States' committees have indicated that budget cuts of that size could mean removing funding to the grant-aided colleges, closing a primary school, scrapping family allowance payments and introducing charges in some areas of secondary healthcare.
Other ideas suggested by committees to deliver the alternative plan of spending cuts include removing grants to the Sports Commission and Youth Commission, charging for seats on school buses, replacing some prison sentences with tagging of offenders and reducing or closing public toilets.
"That's the alternative. We would have to start making really serious cuts to essential public services. Those of you who think we're not of a mind to do that will find that we're very much of a mind to do it because we'll have no option," said Deputy Peter Ferbrache, the Committee's President, pictured top right.
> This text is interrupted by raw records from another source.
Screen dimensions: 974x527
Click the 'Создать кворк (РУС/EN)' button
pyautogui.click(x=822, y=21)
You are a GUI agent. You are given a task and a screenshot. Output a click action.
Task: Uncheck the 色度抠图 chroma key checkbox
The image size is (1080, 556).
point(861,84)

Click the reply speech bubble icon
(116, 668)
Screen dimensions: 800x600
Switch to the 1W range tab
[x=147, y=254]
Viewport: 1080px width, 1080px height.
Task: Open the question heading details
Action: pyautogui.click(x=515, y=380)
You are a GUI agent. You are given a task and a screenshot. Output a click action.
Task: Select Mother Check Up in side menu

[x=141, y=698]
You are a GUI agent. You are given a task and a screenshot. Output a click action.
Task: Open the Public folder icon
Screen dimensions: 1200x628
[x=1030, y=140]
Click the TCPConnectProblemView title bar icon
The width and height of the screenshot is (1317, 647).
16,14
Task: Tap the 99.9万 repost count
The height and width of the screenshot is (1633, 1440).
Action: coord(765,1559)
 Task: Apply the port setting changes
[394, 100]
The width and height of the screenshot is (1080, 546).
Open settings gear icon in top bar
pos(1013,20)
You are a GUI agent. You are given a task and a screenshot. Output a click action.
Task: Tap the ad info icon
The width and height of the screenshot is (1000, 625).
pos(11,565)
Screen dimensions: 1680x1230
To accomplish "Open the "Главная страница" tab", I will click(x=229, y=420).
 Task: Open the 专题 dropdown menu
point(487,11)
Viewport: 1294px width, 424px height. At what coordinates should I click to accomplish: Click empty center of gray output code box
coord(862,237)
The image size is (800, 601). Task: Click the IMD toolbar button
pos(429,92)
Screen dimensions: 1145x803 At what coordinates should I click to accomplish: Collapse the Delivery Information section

Deputy Peter Roffey, pictured top left, who presented the proposed tax package to the media alongside Deputy Ferbrache, said: "I care about public services. I have become absolutely convinced that if we don't have a real step change in States' revenues over the next year or two then what we're going to have to do to public services is going to be absolutely shocking."
Pictured: States' leaders are warning that charges for some secondary healthcare and the closure of a primary school could be on the cards if deputies reject GST and other tax changes at their first meeting in 2023.
The Policy & Resources Committee previously projected that States' spending would soon exceed income by up to £90m a year. But the Committee is now projecting an even larger deficit beyond 2025 of up to £110m a year plus £20-30m a year in rising long-term care costs.
"The savings incorporated into the [previous] forecasts from public service reform are now expected to be very significantly less than the £10m a year previously assumed and the assumption that demand on health services would create an additional £3m of expenditure each year may not be sufficient," said the States' senior committee.
It asked the States' six principal committees to indicate how they would reduce their costs by 5%, 10% or 15% if necessary. The Policy & Resources Committee said that other committees did not want their lists of indicative cuts published "given their far-reaching consequences and the hypothetical nature of the exercise". But they have been published in the policy letter released today.
The Policy & Resources Committee said: "[It] is of the opinion that it is important that – in helping the States to decide whether to impose new and increased taxation on the community – this policy letter includes illustrations of the type and extent of the cuts that would be necessary should no additional revenue be secured."
The spending committees' submissions on indicative cuts included warnings that they would be "to the detriment of [the economy], employment and subsequent tax take...hugely unpalatable...completely unacceptable in practice...damaging [to] the infrastructure that ensures the safety and security of the Bailiwick...and potentially dangerous for the community".
Instead, the Policy & Resources Committee is recommending higher taxes, largely through a new GST, to increase States' income by £50-60m a year. But its policy letter for debate by the States' Assembly in January includes a fall-back proposal for spending cuts totalling 12% in real terms over the years 2024, 2025 and 2026.
Pictured: Deputy Peter Roffey predicted lots of public opposition to the proposal to introduce GST but also that there would be even more opposition to the cuts in service necessary if deputies block big tax rises.
"We've got good services…we want to maintain those. The people of the Bailiwick are appreciative of that fact," said Deputy Ferbrache.
"Equally, we're going to have to pay for them, and we're running out of runway. If we don't adopt these kinds of measures [tax rises] then we are going to have to recommend to the States that significant reductions are made [in services]."
Deputy Roffey said that in some cases "third world" budget cuts would be necessary to balance the books.
"We're going to get a lot of grief over the next couple of months over this package, but I think it pales to what would happen over the next few years and the grief we would get from our community if we tried to balance the books through slashing public services. I know that's some people's preference, but it's not mine, and I think this is definitely the lesser of those two evils," said Deputy Roffey.
"I think there does need to be a wake-up call. We don't need to patronise the people of Guernsey, but I think the sense of entitlement to really high-quality services while having very low taxation – far lower than Jersey or the Isle of Man – really was born out of a finance sector boom when lots of money was coming in from corporate tax. Now I think we need an adjustment to reality and this is that adjustment...I wish I wasn't the messenger."
The States' Assembly is expected to debate the policy letter at its first meeting in 2023, which starts on Wednesday 25 January.